In January, the college will offer a 30-credit hospitality beverage science associate of science certificate, which DSC President Tom LoBasso said was one of just a handful in the nation.
While microbreweries were once reserved as the watering holes of beer aficionados, in recent years they've become more mainstream. Growing industry demand fueled the college's decision to offer the program, LoBasso said.
"We saw that microbreweries were beginning to pop up in the area," LoBasso said. "Sometimes these programs can serve as a catalyst to help grow that, and being that hospitality is our biggest industry here, I thought maybe we can help create a niche for the hospitality industry."
Typically, about 40 percent to 60 percent of a restaurant's profits come from beverage sales, so it makes sense that everyone from servers to management understand the product, said Costa Magoulas, dean of DSC's College of Hospitality and Culinary Management. He estimated that among the area's 40,000 hospitality employees, at least 15,000 could benefit from beverage science training.
While DSC has been offering an introduction to craft beer and wine class for the past few years, the new credit certificate expands the college's offerings to 10 classes. Other courses include introduction to craft beer production, wine essentials, beverage operations management, and hospitality purchasing and controls.
"We hope this becomes a destination program for aspiring microbrewers and winemakers across the state and maybe even across the county," LoBasso said.
There is a thirst for skilled workers in the area, said Peter Szunyogh, owner and head brewer of Tomoka Brewing Co. When he opened his brewery 5 1/2 years ago, it was the only one in town. Since then, there has been "exponential growth" in the industry, he said.
Because demand for craft beer has increased beyond a niche market, Szunyogh said he expects the job outlook to be more favorable to those with training.
Alan Fawcett, owner and brewer at Daytona Beach Brewing Co., said that since his brewery opened in 2014, demand has increased.
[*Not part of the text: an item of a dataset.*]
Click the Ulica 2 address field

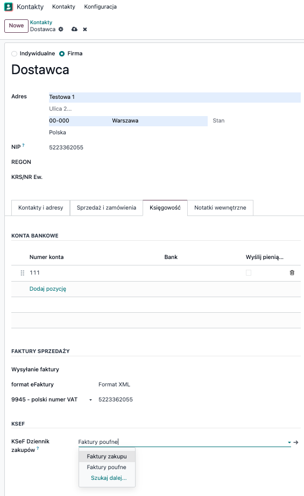175,109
"It's absolutely growing. It's still a very small percentage of the overall market," Fawcett said, adding that there were only a handful of brewers in the area. "But if you go to one of the more heavily populated cities in the United States, it can be 5 to 6 times the number that we have here."
Fawcett also said that should his brewery continue to grow, he would want someone with a background in the business.
"I really think it's a good thing to have here in the local community because we do have a number of breweries and finding people who are passionate about it and want to work in the industry is a really good thing," Fawcett said. "I know that some of the other brewers I've talked to in the area are very excited and interested in seeing what comes out of it."
DSC trains tomorrow's brewers in a $1.2 million lab that is half pub, half brewery. In a recent visit to the lab, students weren't making beer, they we're tasting it. Oddly, instructor Jeff Conklin noted, most of the students in this particular class don't like beer.
At least not yet.
Conklin, assistant chair of DSC's College of Hospitality and Culinary Management, has been brewing beer since the late '80s. He said the advanced training in beverage science would round out DSC's hospitality program.
"We have a beverage program at a college, which 10 years ago wouldn't have happened," Conklin said. "I don't think a hospitality program can be complete if it ignores this part of the industry."
During class, Conklin offered a brief overview of the beer to be sampled, which included everything from strong, dark ale brewed by Belgian Trappist monks, to a sour, fruit-infused Lambic from a brewery that's been around since 1822. Students noted the beer's color, appearance, flavor, and mouth feel, before assigning it a rating.
As future employees of the hospitality industry, students need to refine their palates so they can articulate a drink's characteristics to customers, Conklin said.
Some students said the beer was excellent, while one noted how it reminded her of soap. However, the class garnered more favorable reviews.
Margaret Blake, a 59-year-old hospitality management major, said it was interesting learning about the different flavors of beer, something she had no knowledge of before the class.
"I don't like beer, but I'm enjoying the class," she said.
Meri Bandy, a 41-year-old culinary arts major, called the instruction top-notch.
"I love it, the chefs, the program itself," Bandy said. "Their program here at Daytona State compared to Le Cordon Bleu in Orlando. It's pretty much the same, and the cost is like a quarter. The culinary program in Brevard County isn't anywhere near here."